Pupils are real Covid victims
Teachers are trying to make up the time lost during the hard lockdowns and later restrictions, while at the same time battling with a lack of resources.
Picture: iStock
Looking at everyday life in South Africa, it’s easy to believe that we’re over the worst of the Covid-19 pandemic. People go out, they don’t bother wearing masks in public, business seems to be busy and the highways are packed with cars.
Even our schools seem to be getting back to normal.
But for many pupils and teachers in the basic education sector, that sense of normality returning is, according to experts, anything but the truth. They say we are heading for a Covid-19 crunch, as the real impacts of the months of lockdowns and disruptions because of coronavirus start making themselves apparent.
Teachers are trying to make up the time lost during the hard lockdowns and later restrictions, while at the same time battling with a lack of resources.
In many cases, this means schools must still cope with high numbers in each class, which negates any measure of social distancing and, therefore, forces them to apply rotational learning, where classes split their time between school and working from home.

▶ _RECORDS PROVIDED_:

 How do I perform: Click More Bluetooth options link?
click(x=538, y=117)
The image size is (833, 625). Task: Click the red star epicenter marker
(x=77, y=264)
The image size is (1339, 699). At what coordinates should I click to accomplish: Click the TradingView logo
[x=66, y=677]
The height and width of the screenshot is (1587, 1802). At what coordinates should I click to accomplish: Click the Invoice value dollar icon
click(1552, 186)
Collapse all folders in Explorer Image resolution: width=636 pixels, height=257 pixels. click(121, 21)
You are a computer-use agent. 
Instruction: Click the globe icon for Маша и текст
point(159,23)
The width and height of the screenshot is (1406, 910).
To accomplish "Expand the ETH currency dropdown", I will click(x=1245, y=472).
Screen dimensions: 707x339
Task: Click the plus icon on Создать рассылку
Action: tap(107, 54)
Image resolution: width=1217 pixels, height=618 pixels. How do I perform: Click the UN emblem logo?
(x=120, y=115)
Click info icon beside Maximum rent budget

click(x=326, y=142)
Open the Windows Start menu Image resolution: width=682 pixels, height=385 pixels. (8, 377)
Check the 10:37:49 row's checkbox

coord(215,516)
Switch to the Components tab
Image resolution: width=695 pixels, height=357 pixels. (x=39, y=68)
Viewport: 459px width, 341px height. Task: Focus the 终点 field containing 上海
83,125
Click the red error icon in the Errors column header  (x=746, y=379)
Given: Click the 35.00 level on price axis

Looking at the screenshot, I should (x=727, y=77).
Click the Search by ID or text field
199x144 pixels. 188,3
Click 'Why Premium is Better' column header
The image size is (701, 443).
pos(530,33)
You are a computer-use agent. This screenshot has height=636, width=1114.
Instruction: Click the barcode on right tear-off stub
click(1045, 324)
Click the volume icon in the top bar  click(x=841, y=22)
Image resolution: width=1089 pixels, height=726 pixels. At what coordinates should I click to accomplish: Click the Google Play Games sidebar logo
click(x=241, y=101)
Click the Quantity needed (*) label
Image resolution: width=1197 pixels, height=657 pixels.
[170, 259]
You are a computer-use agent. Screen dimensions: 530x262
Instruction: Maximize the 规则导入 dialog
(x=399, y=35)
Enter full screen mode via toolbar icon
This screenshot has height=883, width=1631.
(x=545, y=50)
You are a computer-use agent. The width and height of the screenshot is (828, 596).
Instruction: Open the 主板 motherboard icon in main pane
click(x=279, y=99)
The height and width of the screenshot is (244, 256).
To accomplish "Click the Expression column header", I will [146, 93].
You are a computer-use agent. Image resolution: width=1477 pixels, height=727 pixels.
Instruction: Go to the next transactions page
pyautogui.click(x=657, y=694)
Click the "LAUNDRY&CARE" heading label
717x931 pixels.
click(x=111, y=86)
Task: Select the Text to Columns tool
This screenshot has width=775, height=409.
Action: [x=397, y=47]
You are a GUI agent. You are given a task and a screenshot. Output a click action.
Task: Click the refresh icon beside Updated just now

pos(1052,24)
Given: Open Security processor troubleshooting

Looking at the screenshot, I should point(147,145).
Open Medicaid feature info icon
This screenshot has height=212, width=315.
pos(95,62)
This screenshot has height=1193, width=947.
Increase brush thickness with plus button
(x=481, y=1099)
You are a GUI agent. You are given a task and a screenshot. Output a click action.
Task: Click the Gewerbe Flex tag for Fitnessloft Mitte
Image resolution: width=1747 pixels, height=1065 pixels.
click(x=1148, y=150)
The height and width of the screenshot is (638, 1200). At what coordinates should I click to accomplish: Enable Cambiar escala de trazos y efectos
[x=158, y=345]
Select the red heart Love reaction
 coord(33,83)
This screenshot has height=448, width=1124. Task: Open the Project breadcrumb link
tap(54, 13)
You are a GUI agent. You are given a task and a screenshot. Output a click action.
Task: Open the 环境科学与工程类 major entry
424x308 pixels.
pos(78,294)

▶ _ACTION ITEM A_: From the article about pupils and Covid, quote the passage from "Even our schools" up to and including "working from home.".
▶ _ACTION ITEM B_: Continue the article about pupils as Covid victims from where it stops.

▶ _WRITTEN REPLY A_:
Even our schools seem to be getting back to normal.
But for many pupils and teachers in the basic education sector, that sense of normality returning is, according to experts, anything but the truth. They say we are heading for a Covid-19 crunch, as the real impacts of the months of lockdowns and disruptions because of coronavirus start making themselves apparent.
Teachers are trying to make up the time lost during the hard lockdowns and later restrictions, while at the same time battling with a lack of resources.
In many cases, this means schools must still cope with high numbers in each class, which negates any measure of social distancing and, therefore, forces them to apply rotational learning, where classes split their time between school and working from home.

▶ _WRITTEN REPLY B_:
And, it is no surprise that it is the schools in disadvantaged areas – which tend to have the highest pupil-to-teacher ratios, as well as the lowest access to online learning opportunities among their pupils – which are being hit hardest.
According to a director at the Independent Institute of Education, Felicity Coughlan, mathematics learning is going to be particular hard hit by the upheavals.
Maths learning, she said, “is a cumulative process and missing a step has long term consequences. If you are only at school three days out of five, or every second week, there is no consistency in the learning process”.
Even if the government did have the money, it does not have the extra teachers to throw at the problem. Though they may not have got sick, our children are still Covid-19 victims.